PF “That’s cool!” [Yeah] So it is a React Native app which means that um— I’ll try to explain React Native, then you try to explain React Native. Still working on it [GT laughs]. So React is this big web framework created by Facebook which does all sorts of magic things that make it easy to make sort of component driven web apps. So components are things like lists or boxes or texts or buttons [that’s right] and so React Native is an attempt to take the React world and graft it onto iOS and Android, and not just in a browser but actually connecting to the Native toolkits that each of those have. So [that’s right] if you use and Android button it’s a— if you’re on Android, using React Native, and you want a button, it’s an Android button [right]. Same is true with iOS [that’s right]. And so the nice thing there is that this kind of stack of web technologies, with some new cognitive overhead, can be grafted in the world of mobile apps and still . . . you can bring a lot of information from the React world onto the mobile app but still have a pretty native experience.

GT Yeah.

PF Ok.

GT Yeah. It comes out— and you have one code base. See this is the thing: I went down this road of, “I’ve got this Objective-C, I’ve got this Java Android app,” in maintaining mobile apps like as a side project, on like your nights and weekends, it’s actually— it’s a lot of work. Cuz every year [laughs] [right] there’s a new release and there are new things that you’ve gotta update and the iOS store needs another giant image that—

PF You see the irony is here is you made the thing that was supposed to not— get you out of this world [right]. “Actually, you know what? Let me add some shell commands. Now, this is great. I can get all my stuff done,” it’s like you— you were spending like a minute a day organizing your thing [right] but because you had to create editorial content, you’re like, “Lemme tell the world what I’ve done.”

GT [Laughing] Exactly.

[24:23]

PF And now, now you’re supporting two mobile applications with lots of users.

GT [Laughing] Yes. Look where we are.

PF Hah! That’s what happened. And there’s no money in it! [GT laughing] Oh that is great, Gina, you did real good. But it’s a successful that has brought joy to many people.

GT And it’s brought me a lot of joy and it’s been a great experience and I should— I should say that right now I am charging like two bucks for the apps which I used to like build— to send back into the community at. There were times when I was just like, “I just don’t have time to learn this Objective-C thing.” So I would hire contractors [right] be like, “Please help me fix this like breaking bug.” [Mm hmm] Um so—

PF Oh because Apple would update something.

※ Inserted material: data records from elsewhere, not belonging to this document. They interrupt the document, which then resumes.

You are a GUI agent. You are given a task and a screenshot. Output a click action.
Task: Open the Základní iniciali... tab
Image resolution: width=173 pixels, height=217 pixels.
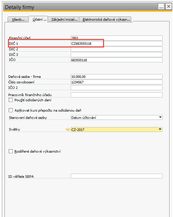[x=63, y=20]
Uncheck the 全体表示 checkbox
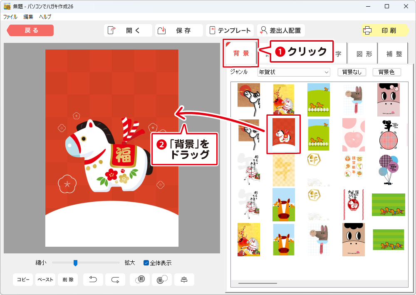416x295 pixels. point(146,263)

GT Apple would update something.

PF Ah it’s a simple app, right, too?

GT Yeah! Very, very simple. Well you know the DropBox SDK would update and you know with breaking changes or whatever.

PF This the thing: I mean people should know, when you are building apps and particularly mobile apps, like the web is bad in its own way but like mobile apps are spectacular. You are adopting a child [yeah]. You will not be done with this if it’s successful and yet not tremendously revenue generating [right]. You’re still gonna have this thing [yeah, absolutely] and it will break like every six months.

GT It’s true.

PF What I love is there’s no back end. There’s nothing [right] it really should just have continued to work

GT Yeah. It’s true.

PF But whatever. Google and Apple— Google and Apple are not worried about you.

[25:38]

GT No, they’re not.

PF So what are we actually— so we’re adopting it meaning that like— what are we doing? Do you know? We’re gonna put a [laughing] I’m literally kind of curious [GT laughs]. I should know a little more but I mean, to my mind, we’re gonna sort of take over the GitHub repository [yeah] and respond to things and make sure that the apps are in the app store.

GT Yeah, exactly, exactly. Or, you know, doing a real design [mm hmm]. I’m not a designer, we’re actually like having real product designers look at this and say, “Ok. Like let’s think this through and make this look good.”

PF Great.

GT Um and yeah we’re gonna keep the apps up to date and just kind of reinvigorate the community how we can, the open source community.

PF That’s great. So we’re gonna tend to [yeah] — Todo.txt. We’re gonna be— so Postlight has agreed to be the shepard.

GT Yes.

PF That’s great. That’s a good role for us. You know what I think too? Like I like adopting software. I also I’m very— I’m interested long term to see if we can adopt data. Cuz data just after six months, everybody puts up like some big, cool dataset. And like, “This is useful. I can extrapolate things from this and make meaning from it.” And then there’s never a budget or a sense of like, “No, you know, every six months we need to enhance this, enhance the quality, add the new data in, whatever.” [Right] And so it’s hard to think of a clear example it’s like— like I mean the ones that are pretty well maintained are like Wikipedia’s data dump and like so on and so forth but, you know, there’s stuff from about— there’s census related stuff, demographic stuff, geography related stuff. It’s just it’s tough when you’re building things and you go out and you’re like, “Oh this is interesting and it was last updated three years ago,” [right] and so I think that there’s probably a role for an adopting organization to think that way too.

GT Definitely.

PF Or maybe like sort of co-sponsor. You know, “Hey we’ll take you—” You know it’ll— it’ll— we can be the place where things can live. So if anyone ever has an idea for like a big data set that needs a little love, feel free to get in touch. Ok so do we know when we’re releasing it?

[27:23]

GT I don’t think we have a release date yet. I think we’re really close to an internal test build.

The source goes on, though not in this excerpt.